_DATASET EXCERPTS_:
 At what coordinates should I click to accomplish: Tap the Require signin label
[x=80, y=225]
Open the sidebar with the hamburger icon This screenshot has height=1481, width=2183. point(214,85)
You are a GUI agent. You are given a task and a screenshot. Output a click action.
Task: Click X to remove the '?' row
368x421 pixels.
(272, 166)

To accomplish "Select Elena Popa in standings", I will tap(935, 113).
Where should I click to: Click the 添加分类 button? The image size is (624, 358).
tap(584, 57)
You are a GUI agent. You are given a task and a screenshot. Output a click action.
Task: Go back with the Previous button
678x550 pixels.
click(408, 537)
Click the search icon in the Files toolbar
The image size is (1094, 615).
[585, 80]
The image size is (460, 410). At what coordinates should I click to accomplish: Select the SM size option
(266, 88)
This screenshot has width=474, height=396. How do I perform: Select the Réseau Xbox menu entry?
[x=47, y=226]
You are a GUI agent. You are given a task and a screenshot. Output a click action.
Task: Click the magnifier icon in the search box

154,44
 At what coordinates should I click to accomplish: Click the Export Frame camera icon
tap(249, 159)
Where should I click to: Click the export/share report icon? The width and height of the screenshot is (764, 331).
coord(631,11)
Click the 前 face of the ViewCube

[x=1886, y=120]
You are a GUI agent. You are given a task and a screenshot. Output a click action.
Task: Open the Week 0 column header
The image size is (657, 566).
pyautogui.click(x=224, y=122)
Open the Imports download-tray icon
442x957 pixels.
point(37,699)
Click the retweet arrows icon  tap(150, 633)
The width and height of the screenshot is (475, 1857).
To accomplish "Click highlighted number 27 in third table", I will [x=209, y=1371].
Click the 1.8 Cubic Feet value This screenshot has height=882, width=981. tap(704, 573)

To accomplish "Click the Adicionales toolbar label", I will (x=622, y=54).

_YOUR OBJECTIVE_: Please recast all the records above as a numbered list with one line per item, leaving out the blank lines.

_REPLY TO THE EXERCISE_:
1.  At what coordinates should I click to accomplish: Tap the Require signin label
2. [x=80, y=225]
3. Open the sidebar with the hamburger icon This screenshot has height=1481, width=2183. point(214,85)
4. You are a GUI agent. You are given a task and a screenshot. Output a click action.
5. Task: Click X to remove the '?' row
6. 368x421 pixels.
7. (272, 166)
8. To accomplish "Select Elena Popa in standings", I will tap(935, 113).
9. Where should I click to: Click the 添加分类 button? The image size is (624, 358).
10. tap(584, 57)
11. You are a GUI agent. You are given a task and a screenshot. Output a click action.
12. Task: Go back with the Previous button
13. 678x550 pixels.
14. click(408, 537)
15. Click the search icon in the Files toolbar
16. The image size is (1094, 615).
17. [585, 80]
18. The image size is (460, 410). At what coordinates should I click to accomplish: Select the SM size option
19. (266, 88)
20. This screenshot has width=474, height=396. How do I perform: Select the Réseau Xbox menu entry?
21. [x=47, y=226]
22. You are a GUI agent. You are given a task and a screenshot. Output a click action.
23. Task: Click the magnifier icon in the search box
24. 154,44
25.  At what coordinates should I click to accomplish: Click the Export Frame camera icon
26. tap(249, 159)
27. Where should I click to: Click the export/share report icon? The width and height of the screenshot is (764, 331).
28. coord(631,11)
29. Click the 前 face of the ViewCube
30. [x=1886, y=120]
31. You are a GUI agent. You are given a task and a screenshot. Output a click action.
32. Task: Open the Week 0 column header
33. The image size is (657, 566).
34. pyautogui.click(x=224, y=122)
35. Open the Imports download-tray icon
36. 442x957 pixels.
37. point(37,699)
38. Click the retweet arrows icon  tap(150, 633)
39. The width and height of the screenshot is (475, 1857).
40. To accomplish "Click highlighted number 27 in third table", I will [x=209, y=1371].
41. Click the 1.8 Cubic Feet value This screenshot has height=882, width=981. tap(704, 573)
42. To accomplish "Click the Adicionales toolbar label", I will (x=622, y=54).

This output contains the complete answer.